# [Your assignment]
What is needed is the run of lines from the one with "You are a computer-use agent. Screen" through the close of the data, set down exactly.

# [Collected data entries]
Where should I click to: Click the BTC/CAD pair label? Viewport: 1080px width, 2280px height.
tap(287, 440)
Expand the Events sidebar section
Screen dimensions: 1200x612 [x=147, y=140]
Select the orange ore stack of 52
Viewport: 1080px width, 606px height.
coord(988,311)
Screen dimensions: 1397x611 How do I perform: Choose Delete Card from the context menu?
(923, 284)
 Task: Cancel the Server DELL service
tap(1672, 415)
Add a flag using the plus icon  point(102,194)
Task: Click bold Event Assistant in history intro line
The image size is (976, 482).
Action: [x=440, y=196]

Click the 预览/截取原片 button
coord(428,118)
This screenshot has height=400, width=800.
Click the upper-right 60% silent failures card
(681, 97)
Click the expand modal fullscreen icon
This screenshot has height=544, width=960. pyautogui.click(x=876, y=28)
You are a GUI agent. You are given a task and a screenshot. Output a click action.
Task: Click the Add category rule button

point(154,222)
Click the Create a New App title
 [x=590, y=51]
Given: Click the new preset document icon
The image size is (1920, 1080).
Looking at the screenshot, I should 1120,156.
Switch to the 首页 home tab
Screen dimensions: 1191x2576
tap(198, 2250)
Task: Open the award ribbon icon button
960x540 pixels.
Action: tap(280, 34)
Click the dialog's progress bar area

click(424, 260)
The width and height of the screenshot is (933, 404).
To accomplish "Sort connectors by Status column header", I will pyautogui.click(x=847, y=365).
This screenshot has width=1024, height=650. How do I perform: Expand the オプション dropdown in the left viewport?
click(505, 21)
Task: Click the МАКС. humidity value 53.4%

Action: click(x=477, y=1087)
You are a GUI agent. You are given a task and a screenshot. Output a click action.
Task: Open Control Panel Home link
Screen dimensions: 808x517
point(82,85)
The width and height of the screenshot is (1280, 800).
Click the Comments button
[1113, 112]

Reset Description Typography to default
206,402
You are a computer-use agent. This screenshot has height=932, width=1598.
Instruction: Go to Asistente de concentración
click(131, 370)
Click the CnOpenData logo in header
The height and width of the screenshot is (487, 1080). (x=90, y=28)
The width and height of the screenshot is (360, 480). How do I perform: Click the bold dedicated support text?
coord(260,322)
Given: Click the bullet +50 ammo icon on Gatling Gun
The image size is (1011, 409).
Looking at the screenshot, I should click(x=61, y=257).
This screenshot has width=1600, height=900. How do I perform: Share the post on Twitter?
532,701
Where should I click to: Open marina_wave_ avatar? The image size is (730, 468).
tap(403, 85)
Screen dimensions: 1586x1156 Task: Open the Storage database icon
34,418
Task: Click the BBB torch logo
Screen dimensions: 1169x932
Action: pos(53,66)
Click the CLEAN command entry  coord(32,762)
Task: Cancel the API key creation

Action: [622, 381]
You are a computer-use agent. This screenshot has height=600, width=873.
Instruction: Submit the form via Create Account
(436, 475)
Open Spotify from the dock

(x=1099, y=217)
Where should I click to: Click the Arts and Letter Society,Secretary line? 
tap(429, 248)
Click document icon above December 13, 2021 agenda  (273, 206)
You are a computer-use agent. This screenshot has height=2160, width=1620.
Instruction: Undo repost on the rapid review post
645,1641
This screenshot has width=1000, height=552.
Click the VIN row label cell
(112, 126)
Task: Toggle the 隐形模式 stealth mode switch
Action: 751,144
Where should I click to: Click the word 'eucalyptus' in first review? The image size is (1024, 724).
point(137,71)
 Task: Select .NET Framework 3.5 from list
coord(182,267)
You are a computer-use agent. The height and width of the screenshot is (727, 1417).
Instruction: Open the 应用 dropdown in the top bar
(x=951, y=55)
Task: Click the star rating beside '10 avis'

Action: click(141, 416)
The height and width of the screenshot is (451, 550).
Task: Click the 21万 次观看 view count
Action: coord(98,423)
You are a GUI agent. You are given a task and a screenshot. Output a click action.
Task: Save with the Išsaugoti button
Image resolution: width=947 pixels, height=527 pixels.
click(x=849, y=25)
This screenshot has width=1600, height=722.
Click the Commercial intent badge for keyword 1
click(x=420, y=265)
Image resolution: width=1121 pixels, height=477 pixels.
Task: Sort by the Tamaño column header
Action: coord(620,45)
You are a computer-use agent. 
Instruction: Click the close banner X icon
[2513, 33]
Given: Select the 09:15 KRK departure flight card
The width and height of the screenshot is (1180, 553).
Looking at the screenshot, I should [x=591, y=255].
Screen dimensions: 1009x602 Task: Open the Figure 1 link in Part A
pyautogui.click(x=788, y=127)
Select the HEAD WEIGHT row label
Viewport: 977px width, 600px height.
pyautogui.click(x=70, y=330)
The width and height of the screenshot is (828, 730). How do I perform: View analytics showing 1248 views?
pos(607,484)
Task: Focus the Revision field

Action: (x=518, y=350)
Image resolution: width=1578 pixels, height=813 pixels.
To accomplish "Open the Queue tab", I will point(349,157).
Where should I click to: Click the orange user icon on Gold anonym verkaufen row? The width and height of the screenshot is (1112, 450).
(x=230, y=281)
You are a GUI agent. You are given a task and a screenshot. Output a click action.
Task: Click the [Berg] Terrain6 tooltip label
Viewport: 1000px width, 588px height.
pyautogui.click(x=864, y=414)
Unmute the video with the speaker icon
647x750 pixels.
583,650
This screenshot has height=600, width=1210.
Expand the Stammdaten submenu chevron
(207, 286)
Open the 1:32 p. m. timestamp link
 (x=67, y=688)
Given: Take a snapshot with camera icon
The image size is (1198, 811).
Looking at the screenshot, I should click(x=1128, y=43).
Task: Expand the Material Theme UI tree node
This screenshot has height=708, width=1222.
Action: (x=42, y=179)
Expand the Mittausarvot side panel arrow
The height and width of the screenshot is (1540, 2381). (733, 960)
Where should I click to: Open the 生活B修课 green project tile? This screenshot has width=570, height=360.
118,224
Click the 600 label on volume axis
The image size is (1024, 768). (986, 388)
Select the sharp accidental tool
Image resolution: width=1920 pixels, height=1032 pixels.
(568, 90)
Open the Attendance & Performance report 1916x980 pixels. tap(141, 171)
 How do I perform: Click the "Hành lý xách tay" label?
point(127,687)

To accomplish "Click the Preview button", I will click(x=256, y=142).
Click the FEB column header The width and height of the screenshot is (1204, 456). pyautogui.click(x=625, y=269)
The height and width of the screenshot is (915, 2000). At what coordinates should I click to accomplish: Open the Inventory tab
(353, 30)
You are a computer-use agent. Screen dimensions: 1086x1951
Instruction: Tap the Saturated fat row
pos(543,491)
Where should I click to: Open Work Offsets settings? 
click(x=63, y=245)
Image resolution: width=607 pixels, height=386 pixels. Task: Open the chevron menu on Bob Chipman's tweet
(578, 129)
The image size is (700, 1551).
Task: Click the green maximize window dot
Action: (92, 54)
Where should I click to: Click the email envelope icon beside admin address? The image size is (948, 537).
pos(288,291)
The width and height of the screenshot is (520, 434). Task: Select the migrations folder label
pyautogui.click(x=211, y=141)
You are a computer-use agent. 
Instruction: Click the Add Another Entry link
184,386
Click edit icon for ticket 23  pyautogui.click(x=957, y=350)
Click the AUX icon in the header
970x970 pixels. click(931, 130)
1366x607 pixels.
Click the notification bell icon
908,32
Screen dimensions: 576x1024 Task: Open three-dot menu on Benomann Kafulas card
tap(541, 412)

# [Solution below]
You are a computer-use agent. Screen dimensions: 1086x1951
Instruction: Tap the Saturated fat row
pos(543,491)
Where should I click to: Open Work Offsets settings? 
click(x=63, y=245)
Image resolution: width=607 pixels, height=386 pixels. Task: Open the chevron menu on Bob Chipman's tweet
(578, 129)
The image size is (700, 1551).
Task: Click the green maximize window dot
Action: (92, 54)
Where should I click to: Click the email envelope icon beside admin address? The image size is (948, 537).
pos(288,291)
The width and height of the screenshot is (520, 434). Task: Select the migrations folder label
pyautogui.click(x=211, y=141)
You are a computer-use agent. 
Instruction: Click the Add Another Entry link
184,386
Click edit icon for ticket 23  pyautogui.click(x=957, y=350)
Click the AUX icon in the header
970x970 pixels. click(931, 130)
1366x607 pixels.
Click the notification bell icon
908,32
Screen dimensions: 576x1024 Task: Open three-dot menu on Benomann Kafulas card
tap(541, 412)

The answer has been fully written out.